The challenge with the tile design and installation for this home centered around the planning and precession required for everything to line up but appear effortlessly simple as part of the modern design. The tile and grout patterns were drawn to scale in Revit / BIM software along with accurate models of all the vanities and plumbing components. Accent bands needed to line up perfectly with the top edge of the vanity countertop. In the Master, wall mounted double faucets each needed to align perfectly with the intersections in the 3”x6” glass tile. Actuator plates for wall-mounted toilets were integrated to align with accent bands in the bathrooms. Other elements such as tile niches, even window and mirror placements were designed to avoid cut tiles and planned in advance, and coordinated in the field through the design-build process. The use of tile contributed greatly to the design of the home – creating a modern home that feels like home.


Sustainability was a key factor in the design of the home. Undergoing LEED certification, sustainable features include thermally broken Low E insulated windows, a high efficiency AC system, high performance insulation, low flow plumbing fixtures, energy star appliances, and drought tolerant landscaping. The home also features a solar array which provides over 30% of the energy for the home. As a two-story house it emphasizes horizontality keeping the home to a livable human scale. This configuration also maximizes the use of natural light through the space particularly from the northern façade, an advantage in the Houston climate. Long-term durability, ease of maintenance, and appropriate use of materials is a key factor in sustainability, leading to the selection of the tile materials. The tile also helped achieve the low VOC and indoor air quality goals.

Coverings has helped us connect with industry professionals and give us additional perspective. Our recommendation to those attending the show in Chicago is to save time to walk the show floor and attend some conference sessions.

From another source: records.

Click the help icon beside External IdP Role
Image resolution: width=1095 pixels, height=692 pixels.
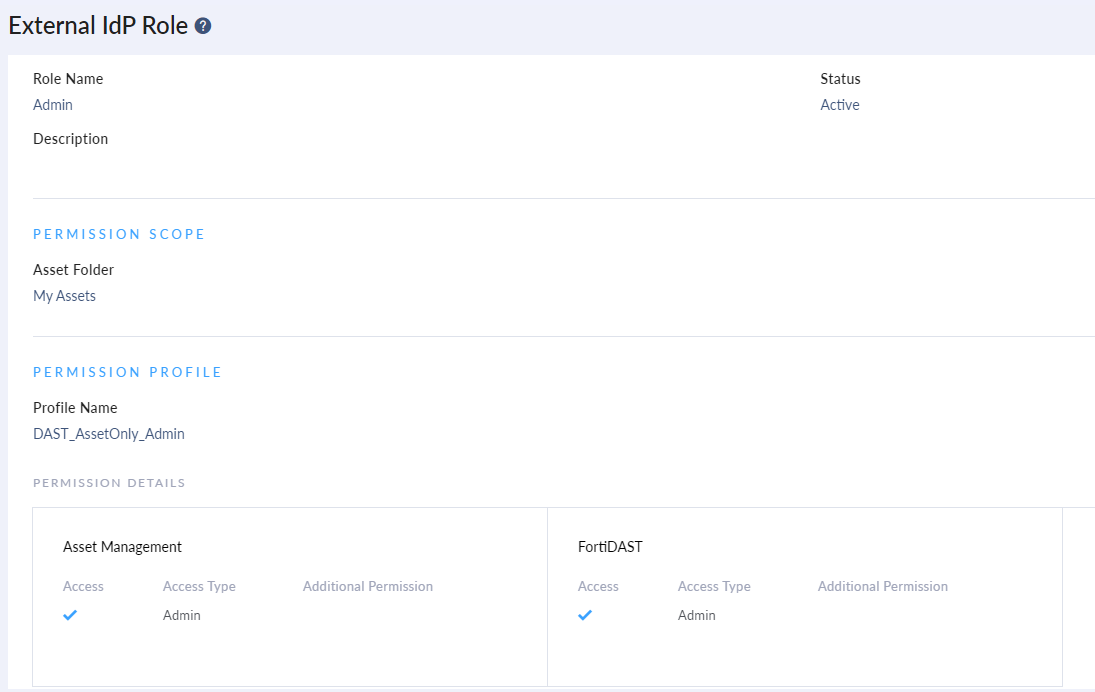[203, 26]
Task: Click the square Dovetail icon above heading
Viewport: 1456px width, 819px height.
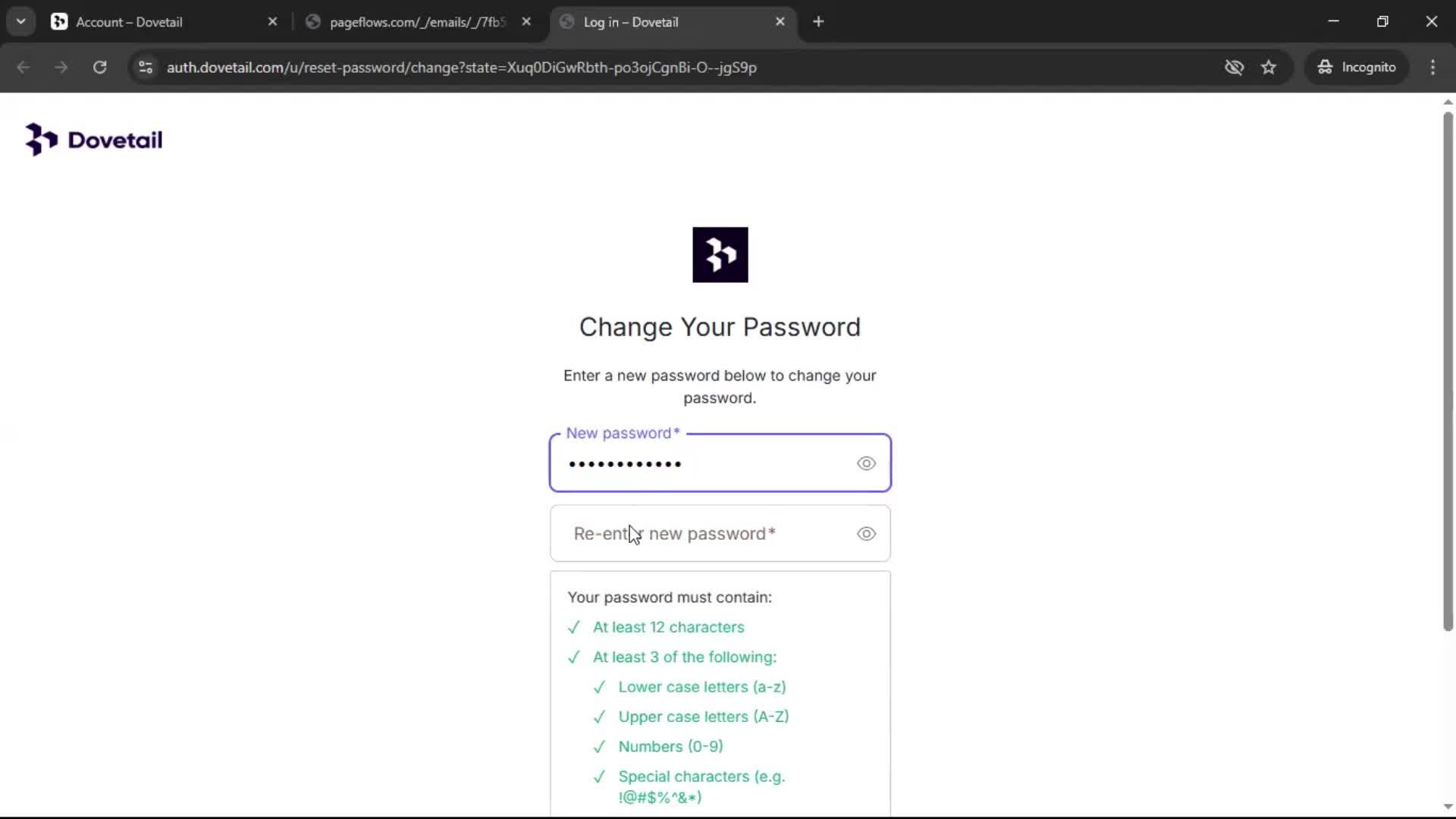Action: tap(720, 255)
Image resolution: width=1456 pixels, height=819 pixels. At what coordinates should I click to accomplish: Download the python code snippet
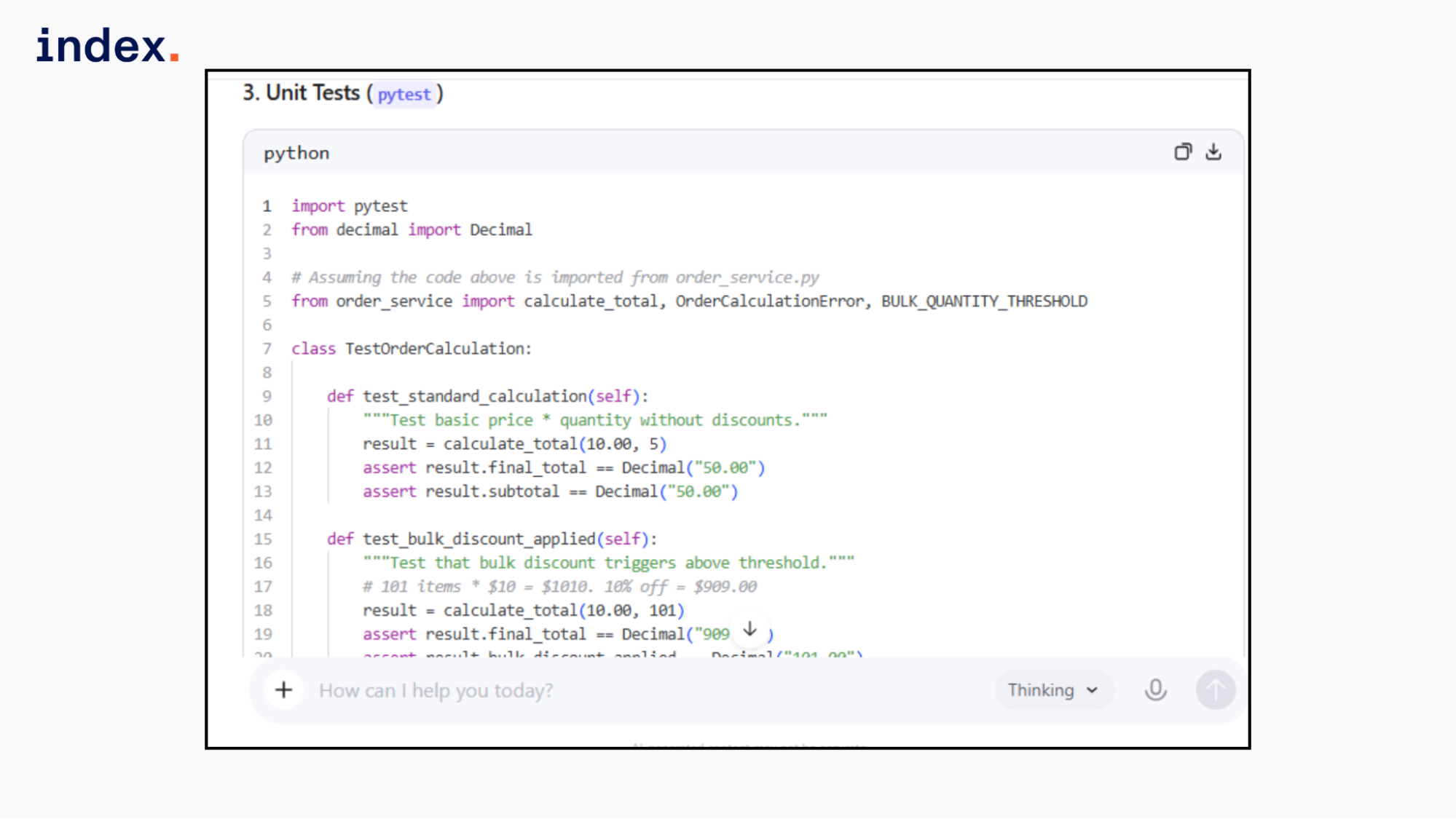click(1213, 151)
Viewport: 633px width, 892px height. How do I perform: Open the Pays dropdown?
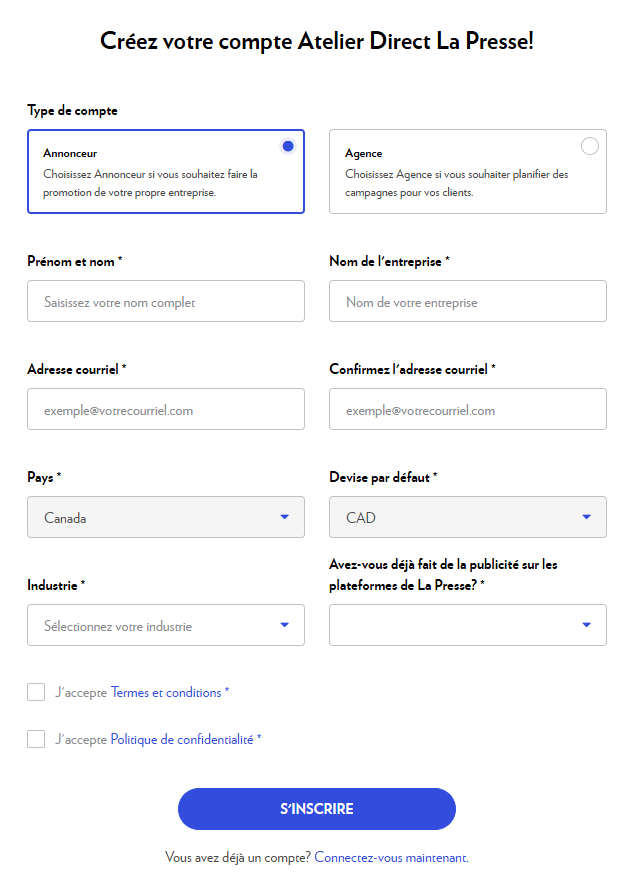point(166,517)
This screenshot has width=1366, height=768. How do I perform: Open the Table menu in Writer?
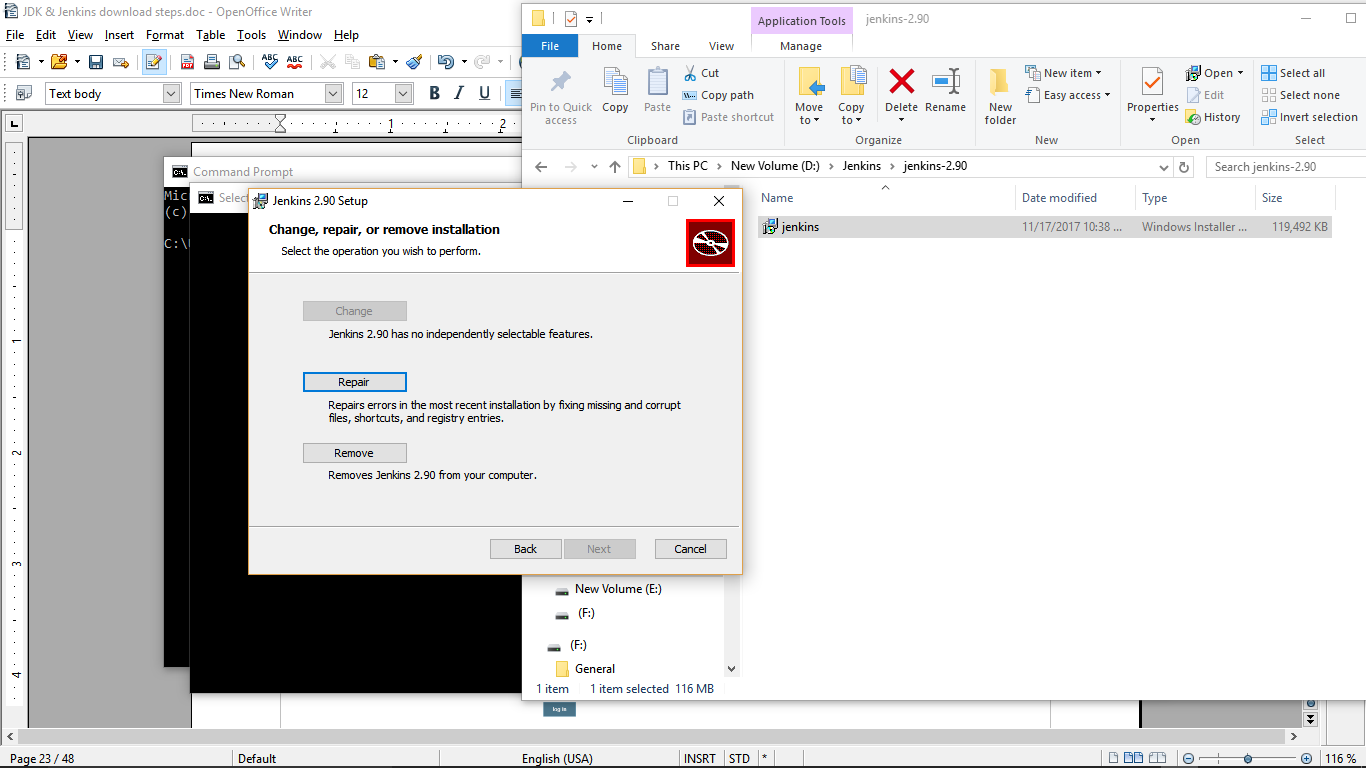(211, 34)
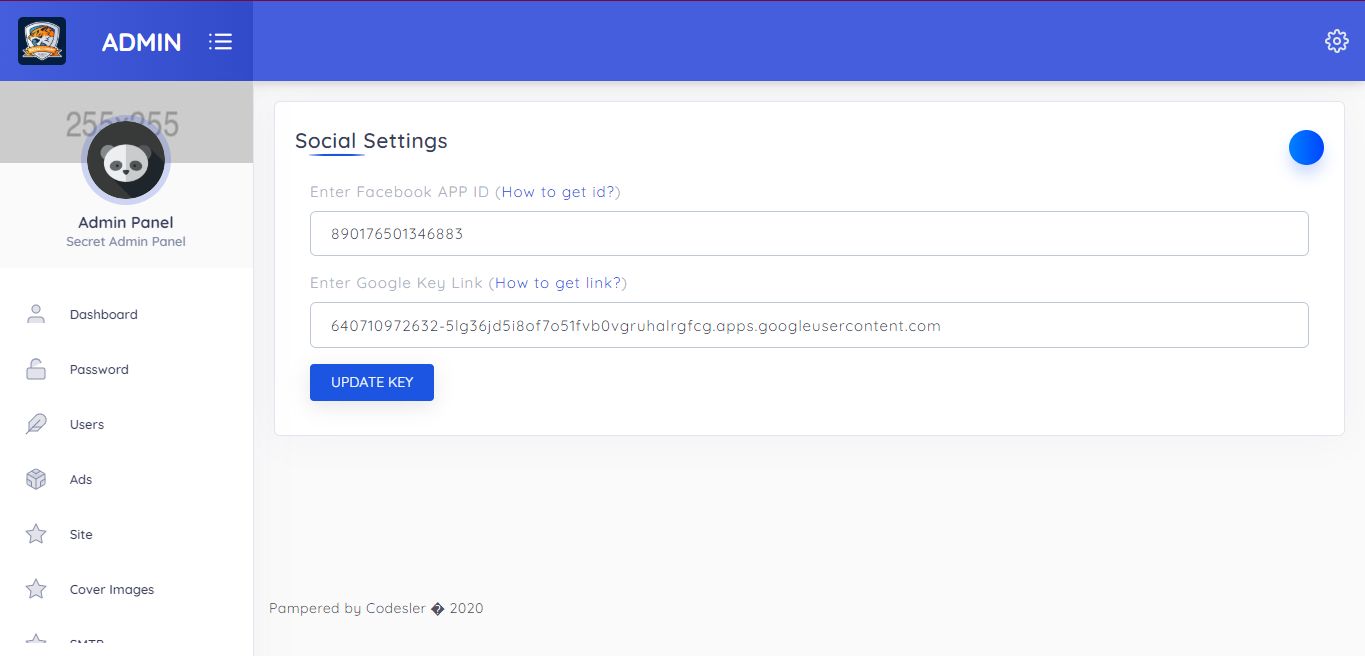Screen dimensions: 1365x656
Task: Click the Users feather icon
Action: 36,424
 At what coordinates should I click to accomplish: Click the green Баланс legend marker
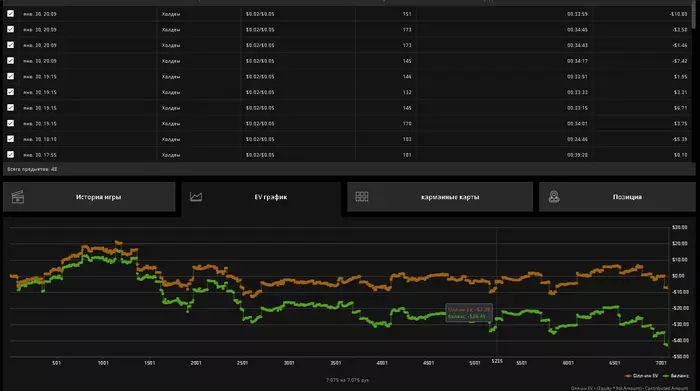coord(666,376)
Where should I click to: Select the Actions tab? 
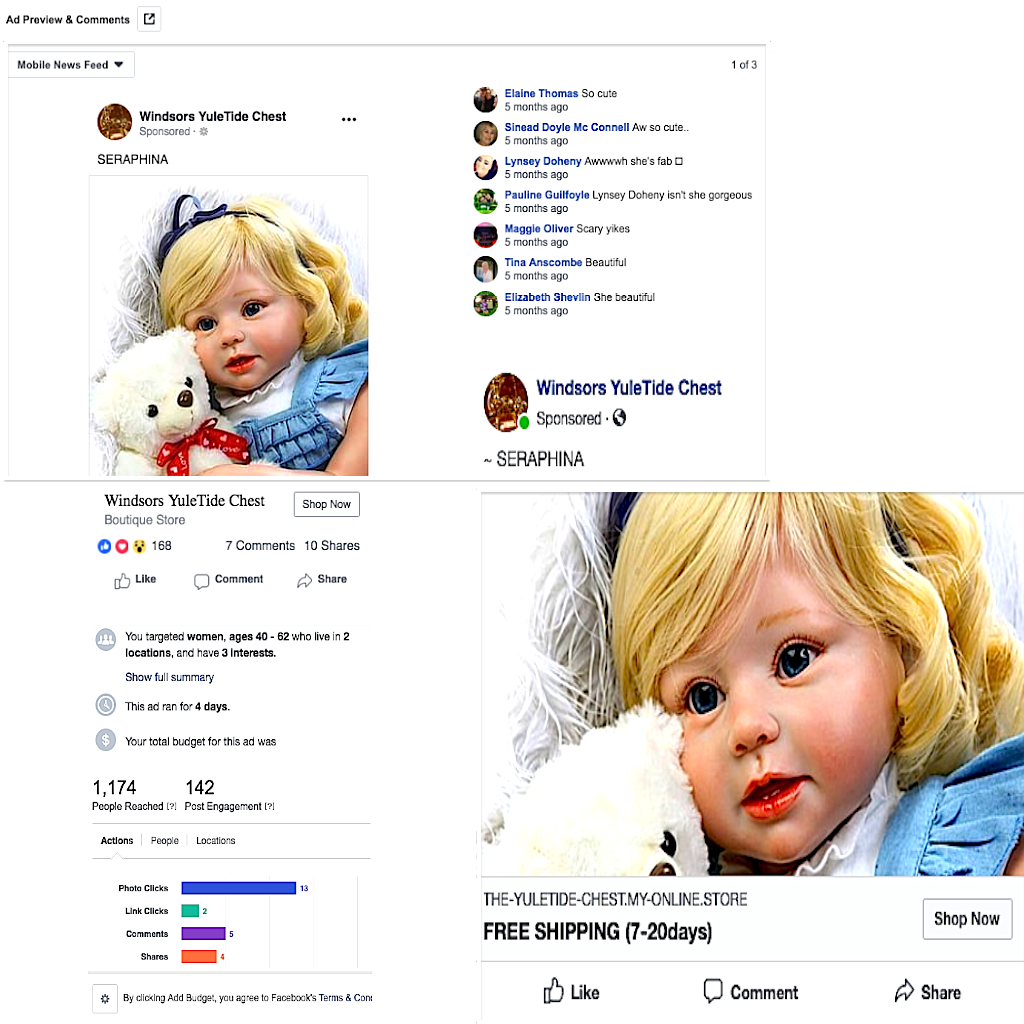coord(117,840)
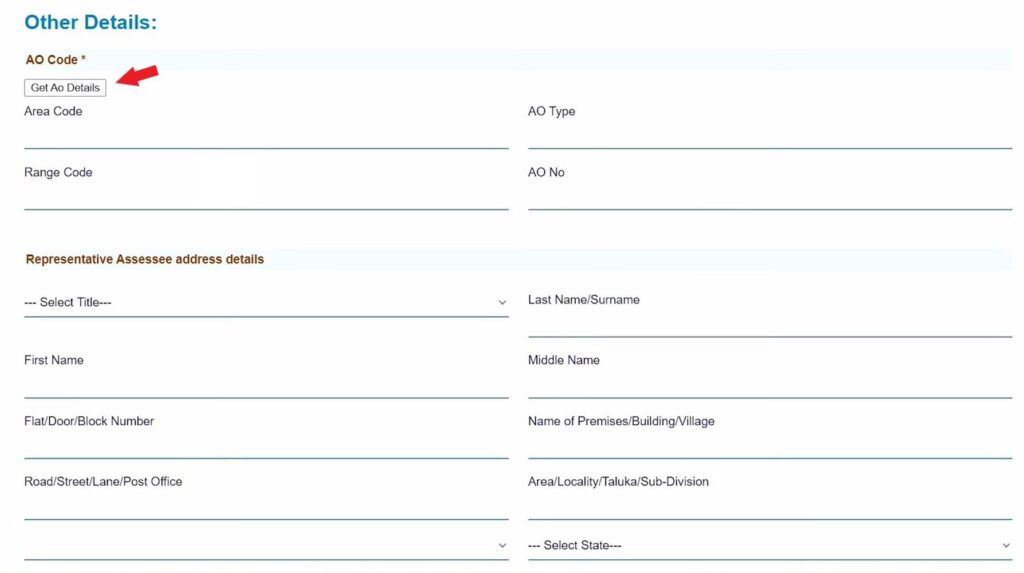
Task: Focus the Last Name/Surname field
Action: tap(769, 323)
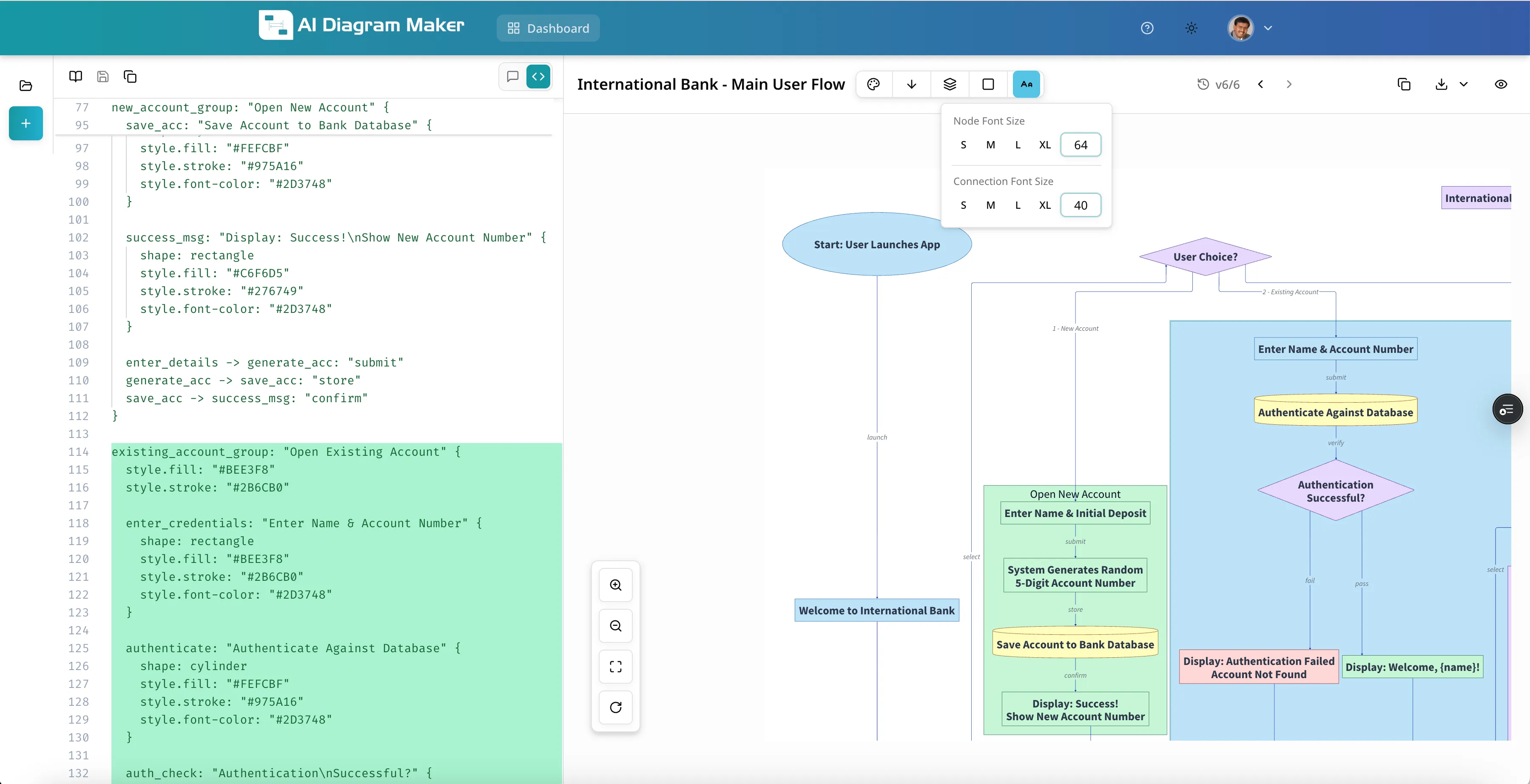
Task: Open the layers settings icon
Action: pyautogui.click(x=950, y=84)
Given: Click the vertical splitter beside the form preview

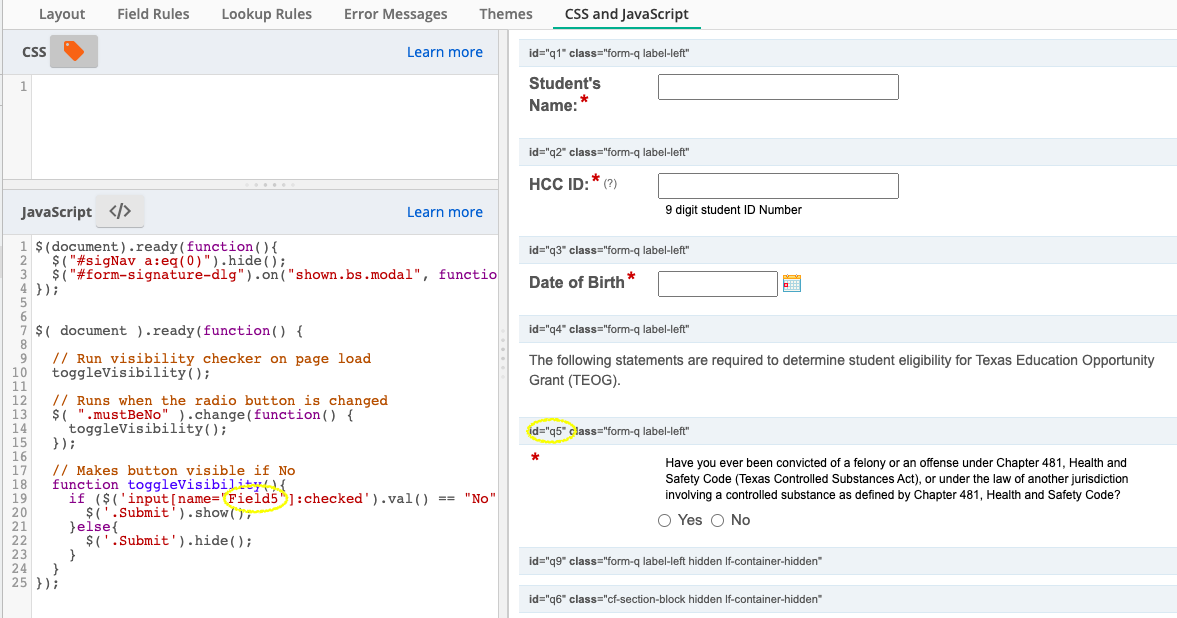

Intexure receives Duravit’s Dream Bath Design Award

Darren Kincaid - Wednesday, October 07, 2015

Intexure was thrilled to receive Duravit’s Dream Bath Design Award for built projects. The award was for Tripartite house which featured Duravit products used in creative ways. For example in order to keep cohesive finishes through the bedroom and closet which open to the bath, duravit furniture products extended to those areas. The spa-like bath design also embraces the exterior through carefully controlled views. Another feature used in the house are Duravit’s sensowash toilets which have the bidet function integrated in a sleek design. It’s a great way for adding functionally to the bath without compromising space or design. We are also fans of the duravit vanities with integrated sinks and used those in the secondary baths. The sink acts as countertop for a design that is easy to maintain. We are thrilled to be chosen for this distinctive award.